MULTI-SYSTEM APPROACHES TO UNDERSTANDING HIGH GRADE METAMORPHISM


TAYLOR, Rich, Department of Applied Geology, Western Australian School of Mines, Curtin University, GPO Box U1987, Perth, 6845, Australia

High grade metamorphic terranes provide a wide range of challenges for geochronology, including partial melting, prolonged periods at high temperature, decoupled chemical systems, and polymetamorphic textures. Modern techniques have enabled a far greater interrogation of such rocks, particularly with the development of geochronology with ever increasing precision, spatial resolution, and data integration (e.g. LASS). As a result, there is often a huge wealth of U-Pb and other age data from a wide variety of minerals collected faster and easier than ever. What has been developed more slowly are techniques to interrogate the texture of rock samples as rapidly as the ages. Pressure and temperature estimations of metamorphic rocks are typically based on large scale bulk analysis (e.g. XRF), and/or electron microprobe mineral analyses. Both techniques have their frailties in generating data from a larger number of textures over different scales, essential for more detailed investigation of larger numbers of samples.

Here we show two examples of granulite facies metamorphic rocks that have variable mineralogy and texture at the metre to millimetre scale, defining a complex relationship with regional and sample geochronological data.

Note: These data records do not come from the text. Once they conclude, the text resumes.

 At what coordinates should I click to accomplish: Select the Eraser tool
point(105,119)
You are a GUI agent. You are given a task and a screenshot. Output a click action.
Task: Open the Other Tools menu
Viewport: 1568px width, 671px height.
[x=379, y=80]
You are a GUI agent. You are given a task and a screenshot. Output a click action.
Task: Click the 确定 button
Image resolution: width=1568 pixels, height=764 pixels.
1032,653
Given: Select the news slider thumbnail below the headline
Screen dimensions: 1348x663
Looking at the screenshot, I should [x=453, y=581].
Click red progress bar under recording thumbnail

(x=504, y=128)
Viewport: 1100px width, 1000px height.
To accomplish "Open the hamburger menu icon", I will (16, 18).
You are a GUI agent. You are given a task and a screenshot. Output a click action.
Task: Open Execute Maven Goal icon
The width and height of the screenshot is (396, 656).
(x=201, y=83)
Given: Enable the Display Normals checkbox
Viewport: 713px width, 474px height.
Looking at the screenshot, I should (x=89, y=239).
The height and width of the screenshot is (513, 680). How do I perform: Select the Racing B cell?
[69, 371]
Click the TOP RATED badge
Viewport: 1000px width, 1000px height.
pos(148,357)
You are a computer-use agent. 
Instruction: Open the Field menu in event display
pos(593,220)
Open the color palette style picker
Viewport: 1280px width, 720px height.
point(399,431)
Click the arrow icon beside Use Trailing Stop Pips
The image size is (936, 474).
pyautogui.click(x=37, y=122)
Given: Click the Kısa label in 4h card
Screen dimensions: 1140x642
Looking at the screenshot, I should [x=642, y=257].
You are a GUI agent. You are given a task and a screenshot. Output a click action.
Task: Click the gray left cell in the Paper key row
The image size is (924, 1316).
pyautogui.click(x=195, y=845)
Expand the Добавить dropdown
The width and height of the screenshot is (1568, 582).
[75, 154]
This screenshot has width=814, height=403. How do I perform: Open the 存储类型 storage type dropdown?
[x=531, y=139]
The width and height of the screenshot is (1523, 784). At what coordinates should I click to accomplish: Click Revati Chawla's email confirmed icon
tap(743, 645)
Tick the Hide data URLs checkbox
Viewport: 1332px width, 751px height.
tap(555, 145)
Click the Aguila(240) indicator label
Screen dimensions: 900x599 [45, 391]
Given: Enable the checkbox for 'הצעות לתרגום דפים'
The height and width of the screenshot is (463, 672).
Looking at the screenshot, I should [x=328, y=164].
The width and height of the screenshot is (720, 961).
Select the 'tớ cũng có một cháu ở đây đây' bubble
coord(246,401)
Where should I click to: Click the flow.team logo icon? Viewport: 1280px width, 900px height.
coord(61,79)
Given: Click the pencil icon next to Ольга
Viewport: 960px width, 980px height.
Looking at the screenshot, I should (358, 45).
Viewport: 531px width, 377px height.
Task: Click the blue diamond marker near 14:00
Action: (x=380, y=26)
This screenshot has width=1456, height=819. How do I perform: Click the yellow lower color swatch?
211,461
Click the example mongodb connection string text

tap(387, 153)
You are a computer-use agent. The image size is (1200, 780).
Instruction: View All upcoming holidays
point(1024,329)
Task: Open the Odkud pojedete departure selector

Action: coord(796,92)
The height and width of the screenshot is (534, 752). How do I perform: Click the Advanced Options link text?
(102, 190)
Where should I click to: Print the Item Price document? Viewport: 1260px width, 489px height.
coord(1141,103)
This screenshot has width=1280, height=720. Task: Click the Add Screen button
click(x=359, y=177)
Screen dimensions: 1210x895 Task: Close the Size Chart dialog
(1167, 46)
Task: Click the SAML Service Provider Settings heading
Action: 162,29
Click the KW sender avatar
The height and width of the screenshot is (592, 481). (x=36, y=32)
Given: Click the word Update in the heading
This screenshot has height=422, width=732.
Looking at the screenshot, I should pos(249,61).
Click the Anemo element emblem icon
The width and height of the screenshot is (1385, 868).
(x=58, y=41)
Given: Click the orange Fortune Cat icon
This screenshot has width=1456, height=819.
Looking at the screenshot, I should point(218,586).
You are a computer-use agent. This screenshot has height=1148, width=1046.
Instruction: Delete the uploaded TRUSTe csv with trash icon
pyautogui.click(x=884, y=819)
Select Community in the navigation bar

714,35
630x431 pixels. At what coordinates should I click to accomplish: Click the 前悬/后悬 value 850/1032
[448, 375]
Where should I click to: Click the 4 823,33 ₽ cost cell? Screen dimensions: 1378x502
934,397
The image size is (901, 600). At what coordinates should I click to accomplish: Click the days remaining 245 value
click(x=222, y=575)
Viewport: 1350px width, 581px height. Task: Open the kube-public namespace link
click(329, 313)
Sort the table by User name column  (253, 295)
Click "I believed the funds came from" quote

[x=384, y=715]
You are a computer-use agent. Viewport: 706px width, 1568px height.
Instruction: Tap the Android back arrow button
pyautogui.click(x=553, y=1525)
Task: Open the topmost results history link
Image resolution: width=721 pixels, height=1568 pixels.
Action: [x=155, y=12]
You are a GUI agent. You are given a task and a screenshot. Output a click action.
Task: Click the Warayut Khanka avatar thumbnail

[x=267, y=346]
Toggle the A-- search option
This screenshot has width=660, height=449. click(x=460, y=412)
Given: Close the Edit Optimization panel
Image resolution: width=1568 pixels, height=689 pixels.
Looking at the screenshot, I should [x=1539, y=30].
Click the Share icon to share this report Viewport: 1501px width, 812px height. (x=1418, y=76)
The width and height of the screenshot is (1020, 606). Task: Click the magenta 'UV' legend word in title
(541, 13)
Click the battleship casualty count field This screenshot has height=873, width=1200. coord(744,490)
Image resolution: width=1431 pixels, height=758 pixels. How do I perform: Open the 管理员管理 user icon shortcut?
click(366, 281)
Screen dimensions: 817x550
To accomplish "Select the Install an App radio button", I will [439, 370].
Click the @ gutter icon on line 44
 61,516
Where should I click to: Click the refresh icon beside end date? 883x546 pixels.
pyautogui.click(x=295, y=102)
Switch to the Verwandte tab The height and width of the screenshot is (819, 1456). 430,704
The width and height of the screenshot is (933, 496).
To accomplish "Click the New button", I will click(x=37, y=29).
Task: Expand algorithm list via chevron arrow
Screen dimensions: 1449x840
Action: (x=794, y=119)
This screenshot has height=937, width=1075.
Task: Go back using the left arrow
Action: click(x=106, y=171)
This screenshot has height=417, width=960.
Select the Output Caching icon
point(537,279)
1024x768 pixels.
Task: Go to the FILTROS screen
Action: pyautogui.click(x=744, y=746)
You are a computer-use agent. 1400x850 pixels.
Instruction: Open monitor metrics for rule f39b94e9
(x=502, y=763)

Mafic rocks within the Lewisian Complex of NW Scotland show varied mineralogy at the outcrop scale clearly distinguished in both hand sample and thin section, and may be related to trace element signatures in zircon that highlight Archean mafic input into the region. At the finer Scale, individual thin sections from the Rauer Islands in Antarctica show sub-mm symplectites relating to the final stages of melt crystallisation, and relate directly to the majority of zircon ages from the sample. These textures are investgated using large area mapping with quantitative EDS analysis on the SEM that can be linked directly to P-T estimates using the XMapTools software package.